Alle sind auf den Pfad der Tugend eingebogen". Als Bundeswirtschaftsminister Kurt Schmücker das in Brüssel zufrieden strahlenden Gesichts feststellte, hatte der europäische Ministerrat Beschlüsse verabschiedet, die eines Tages zu den auf längere Sicht bedeutendsten der EWG-Geschichte zählen werden.

Die Gemeinschaft der Sechs hat sich, getrieben vom Schock drohender Inflation, auf den Weg der wirtschaftspolitischen Union, der behutsamen Verschmelzung von Konjunktur-, Haushalts- und Währungspolitik begeben. Das bedeutet, wie EWG-Präsident Hallstein verkündet, bereits eine politische Teilunion der sechs Staaten, nämlich im Bereich der Wirtschaftspolitik.
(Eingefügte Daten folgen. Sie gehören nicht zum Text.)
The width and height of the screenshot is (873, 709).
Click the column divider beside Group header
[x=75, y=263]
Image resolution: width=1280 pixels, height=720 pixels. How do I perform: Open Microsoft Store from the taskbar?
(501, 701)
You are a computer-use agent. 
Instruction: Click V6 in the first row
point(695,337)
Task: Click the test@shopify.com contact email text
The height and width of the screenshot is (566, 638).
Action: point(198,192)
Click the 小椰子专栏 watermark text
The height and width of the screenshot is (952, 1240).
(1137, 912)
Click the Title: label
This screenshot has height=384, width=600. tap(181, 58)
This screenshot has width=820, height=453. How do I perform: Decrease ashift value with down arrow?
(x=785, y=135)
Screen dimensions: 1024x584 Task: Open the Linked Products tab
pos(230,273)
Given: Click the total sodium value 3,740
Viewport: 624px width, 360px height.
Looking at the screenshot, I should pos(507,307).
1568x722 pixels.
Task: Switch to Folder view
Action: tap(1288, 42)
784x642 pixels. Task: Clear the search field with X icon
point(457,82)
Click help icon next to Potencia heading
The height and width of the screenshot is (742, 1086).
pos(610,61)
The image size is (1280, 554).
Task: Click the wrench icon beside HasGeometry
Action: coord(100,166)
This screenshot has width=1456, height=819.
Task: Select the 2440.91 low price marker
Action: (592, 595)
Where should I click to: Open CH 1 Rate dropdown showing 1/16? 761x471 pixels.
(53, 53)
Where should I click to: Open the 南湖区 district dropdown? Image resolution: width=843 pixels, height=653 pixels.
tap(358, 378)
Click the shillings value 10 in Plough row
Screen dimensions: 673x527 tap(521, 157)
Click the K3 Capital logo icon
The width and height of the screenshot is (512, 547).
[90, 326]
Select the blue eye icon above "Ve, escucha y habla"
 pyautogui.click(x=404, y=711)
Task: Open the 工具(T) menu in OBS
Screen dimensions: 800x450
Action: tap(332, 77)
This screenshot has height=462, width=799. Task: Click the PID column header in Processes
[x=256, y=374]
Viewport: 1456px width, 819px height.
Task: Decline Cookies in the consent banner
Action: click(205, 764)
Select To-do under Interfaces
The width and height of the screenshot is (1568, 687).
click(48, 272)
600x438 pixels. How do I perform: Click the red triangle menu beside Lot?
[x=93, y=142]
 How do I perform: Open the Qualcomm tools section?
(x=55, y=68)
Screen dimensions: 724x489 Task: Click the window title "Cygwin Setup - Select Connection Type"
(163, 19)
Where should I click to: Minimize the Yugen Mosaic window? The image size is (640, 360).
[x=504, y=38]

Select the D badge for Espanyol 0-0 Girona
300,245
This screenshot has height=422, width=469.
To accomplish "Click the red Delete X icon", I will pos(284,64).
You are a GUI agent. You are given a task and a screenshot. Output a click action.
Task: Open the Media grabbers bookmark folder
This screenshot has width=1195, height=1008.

Die EWG ist nun im Begriff, sich Handhaben und Organe zu geben, die den Ausbruch einer europäischen Inflation künftig unterbinden und spätestens bis zum nächsten Frühjahr dazu beitragen könnten, die allen 180 Millionen EWG-Europäern aus Italien und Frankreich drohende inflationäre Ansteckungsgefahr durch Beseitigung der Krankheitsherde zu bannen.

Die Zuversicht ergibt sich aus der mühevollen und gründlichen Diskussion der Finanzminister im Brüsseler Ministerrat Anfang dieser Woche. Keiner wollte im Sofortprogramm gegen die Inflation irgendetwas unterschreiben, das im eigenen Lande nicht realisierbar wäre. Keiner der Minister wollte also eine papierene, leere Deklamation.

Dabei handelt es sich bei dem Programm nur um Empfehlungen. Sie verpflichten niemanden. Die Gewissenhaftigkeit der Brüsseler Erörterung zeigt aber, daß die Minister daheim für die akzeptierten Sofortmaßnahmen gegen die Geldentwertung gerade stehen wollen, selbst wenn sie unpopulär sind.

Die Hoffnung, daß sich der Ausbruch einer Inflation in Teilen der EWG mit der Gefahr des epidemischen Übergreifens nicht in dieser Intensität wiederholt, entsteht aus einem zweiten Grund: Der Ministerrat schuf in aller Form vier Organe, die künftig als feste europäische Gremien für den Gleichklang der Wirtschaftspolitik sorgen können. Damit verringert sich das Risiko, daß es ein EWG-Mitgliedsland als währungspolitischer Leichtfuß zur Inflation kommen läßt und damit die anderen Partner gefährdet, die eine Wirtschaftspolitik der Stabilität treiben. Darüber hinaus werden diese Organe bei gemeinsamen Aktionen wie dem neuen anti-inflatorischen Sofortprogramm die Rolle der Wegbereiter und Koordinatoren übernehmen.

Sie sichern den ständigen, engen Kontakt zwischen der Leitung der Zentralbanken. Im "Rat der Notenbankgouverneure" bespricht Bundesbankpräsident Blessing künftig mit seinen EWG-Kollegen die Fragen gemeinsamen Interesses in der Währungs- und Notenbankpolitik. Die sechs Länder gehen sogar über die Vorschrift des EWG-Vertrages hinaus, indem sie sich zur Konsultation vor währungspolitischen Maßnahmen wie Wechselkursänderungen verpflichtet haben. Ein Ausschuß aus Haushaltsexperten vergleicht von nun an jährlich die Einnahme- und Ausgabepläne der Staatshaushalte mit dem Ziel immer besserer Abstimmung. Und schließlich hat man sich auf eine mittelfristige Wirtschaftspolitik für jeweils vier bis fünf Jahre geeinigt, auf eine für die Privatwirtschaft orientierende, die staatliche Wirtschaftspolitik der "Sechs" richtungsweisende Vorausschau. Hier ist die ganze EWG auf den Pfad marktwirtschaftlicher Tugend eingeschwenkt: von Planung spürt man da nichts mehr.